* [TEXT]
Cross post from the ansible list, to see if anyone here has any clue
Ansible 2.0.0.2 Control host: Ubuntu 14.04 Controlled host: CentOS 6
So, I've been trying to set up FreeIPA on my CentOS. I was getting really frustrated because right after ipa-server-install completed successfully, and I ran /etc/init.d/ipa start, subsequent commands failed. I finally realized that dirsrv (389 LDAP server) was stopping soon after starting.
Thinking there was something odd in the ipa startup, I started IPA, slept for 30 seconds, and then tried to start dirsrv. That reported that dirsrv was already running...but then it shut down right away. Logging in to the machine and starting dirsrv was fine. Starting dirsrv via
ssh <host> "/etc/init.d/dirsrv start"
also worked.
So, I put this in my Ansible command:
shell: /etc/init.d/dirsrv start && sleep 30
The logs show dirsrv start. And stay started. As soon as that sleep 30 expires, however, and ansible "hangs up" the server immediately shuts down. Same if I try:
command: /etc/init.d/dirsrv start && sleep 30
Same problem if I wrap the thing in a "script:" command.
WHAT would be killing a daemon, started by an init.d script, to shut down (cleanly, no less) when ansible is done with the command and disconnects. And the command to start IPA (or just the server, in the case of chasing down the bug) is followed by other ansible commands for that host, so it's not like ansible is done with the host when it "hangs up" after the given command.
I am at my wits end. Does anyone have any ideas how to fix or work around it? I even tried wrapping the init.d/ipa start in a
screen -d -m
session, but that shuts down right away.
Interestingly enough, if I put this in a script:
#!/bin/bash
screen -d -m /etc/init.d/ipa start /etc/init.d/ipa start sleep 30
And then pass that to the "screen background" process, even though it has gone into the background, Ansible won't continue until the script ends and the screen session terminates...but the dirsrv does stop right away!
So, something truly weird is going on here. Clearly a bug on the dirsrv side, but a really weird interaction with ansible and its ssh sessions.
Ideas would be greatly appreciated!
j
On 02/11/2016 10:44 AM, Joshua J. Kugler wrote:
Cross post from the ansible list, to see if anyone here has any clue
Ansible 2.0.0.2 Control host: Ubuntu 14.04 Controlled host: CentOS 6
So, I've been trying to set up FreeIPA on my CentOS. I was getting really frustrated because right after ipa-server-install completed successfully, and I ran /etc/init.d/ipa start, subsequent commands failed. I finally realized that dirsrv (389 LDAP server) was stopping soon after starting.
Joshua,
Can you post the Directory Server's errors log: /var/log/dirsrv/slapd-INSTANCE/errors
Also the version of the Directory Server: rpm -qa | grep 389-ds-base
If you see in the Directory Server's errors log: "Detected Disorderly Shutdown" then the server is crashing. To further troubleshoot the crash(if there is one) please follow:
http://www.port389.org/docs/389ds/FAQ/faq.html#sts=Debugging%C2%A0Crashes
Then reproduce the crash, and post some stacktraces from the core file to this list.

* [RECORDS SHOWN]
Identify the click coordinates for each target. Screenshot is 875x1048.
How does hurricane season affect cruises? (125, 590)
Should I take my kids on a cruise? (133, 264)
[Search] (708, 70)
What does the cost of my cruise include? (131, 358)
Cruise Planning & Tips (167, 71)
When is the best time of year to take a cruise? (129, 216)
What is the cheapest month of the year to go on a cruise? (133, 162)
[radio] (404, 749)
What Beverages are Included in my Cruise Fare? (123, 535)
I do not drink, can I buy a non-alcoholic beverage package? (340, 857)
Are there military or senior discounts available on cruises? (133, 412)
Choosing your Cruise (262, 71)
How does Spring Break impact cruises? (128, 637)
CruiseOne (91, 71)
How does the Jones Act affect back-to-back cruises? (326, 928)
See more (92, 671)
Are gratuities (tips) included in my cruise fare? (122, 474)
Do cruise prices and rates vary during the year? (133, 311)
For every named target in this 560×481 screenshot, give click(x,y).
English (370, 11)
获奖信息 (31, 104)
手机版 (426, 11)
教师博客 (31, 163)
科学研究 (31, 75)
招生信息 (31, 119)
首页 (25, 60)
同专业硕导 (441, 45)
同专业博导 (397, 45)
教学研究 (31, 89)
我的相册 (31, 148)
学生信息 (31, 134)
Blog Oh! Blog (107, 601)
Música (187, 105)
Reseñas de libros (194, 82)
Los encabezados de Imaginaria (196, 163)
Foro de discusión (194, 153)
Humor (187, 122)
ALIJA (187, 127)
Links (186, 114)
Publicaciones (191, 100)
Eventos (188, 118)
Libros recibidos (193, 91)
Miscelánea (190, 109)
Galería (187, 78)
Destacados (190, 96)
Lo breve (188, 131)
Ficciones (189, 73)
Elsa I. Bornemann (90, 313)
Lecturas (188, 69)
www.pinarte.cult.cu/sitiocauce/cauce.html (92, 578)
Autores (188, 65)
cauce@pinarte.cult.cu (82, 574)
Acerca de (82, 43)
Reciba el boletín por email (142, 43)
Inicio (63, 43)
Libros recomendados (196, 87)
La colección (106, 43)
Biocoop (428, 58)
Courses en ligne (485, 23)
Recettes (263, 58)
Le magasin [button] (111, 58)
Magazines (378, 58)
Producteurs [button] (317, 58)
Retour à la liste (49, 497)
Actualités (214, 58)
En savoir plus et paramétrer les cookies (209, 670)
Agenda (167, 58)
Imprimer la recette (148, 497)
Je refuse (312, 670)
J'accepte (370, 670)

* [AIM 1]
Do these statements agree with the dirsrv thread? Answer yes or no for each, and quote the words of the thread that decide it.
(a) The controlled host runs Ubuntu 14.04.
(b) Wrapping the start in a "script:" command kept dirsrv running.
(c) The reply asks for the Directory Server's errors log.
* [AIM 2]
Resume the dirsrv thread, writing on from its last line.

* [RESULT 1]
(a) No: "Controlled host: CentOS 6"
(b) No: "Same problem if I wrap the thing in a "script:" command."
(c) Yes: "Can you post the Directory Server's errors log: /var/log/dirsrv/slapd-INSTANCE/errors"

* [RESULT 2]
Thanks, Mark
Thinking there was something odd in the ipa startup, I started IPA, slept for 30 seconds, and then tried to start dirsrv. That reported that dirsrv was already running...but then it shut down right away. Logging in to the machine and starting dirsrv was fine. Starting dirsrv via
ssh <host> "/etc/init.d/dirsrv start"
also worked.
So, I put this in my Ansible command:
shell: /etc/init.d/dirsrv start && sleep 30
The logs show dirsrv start. And stay started. As soon as that sleep 30 expires, however, and ansible "hangs up" the server immediately shuts down. Same if I try:
command: /etc/init.d/dirsrv start && sleep 30
Same problem if I wrap the thing in a "script:" command.
WHAT would be killing a daemon, started by an init.d script, to shut down (cleanly, no less) when ansible is done with the command and disconnects. And the command to start IPA (or just the server, in the case of chasing down the bug) is followed by other ansible commands for that host, so it's not like ansible is done with the host when it "hangs up" after the given command.
I am at my wits end. Does anyone have any ideas how to fix or work around it? I even tried wrapping the init.d/ipa start in a
screen -d -m
session, but that shuts down right away.
Interestingly enough, if I put this in a script:
#!/bin/bash
screen -d -m /etc/init.d/ipa start /etc/init.d/ipa start sleep 30
And then pass that to the "screen background" process, even though it has gone into the background, Ansible won't continue until the script ends and the screen session terminates...but the dirsrv does stop right away!
So, something truly weird is going on here. Clearly a bug on the dirsrv side, but a really weird interaction with ansible and its ssh sessions.
Ideas would be greatly appreciated!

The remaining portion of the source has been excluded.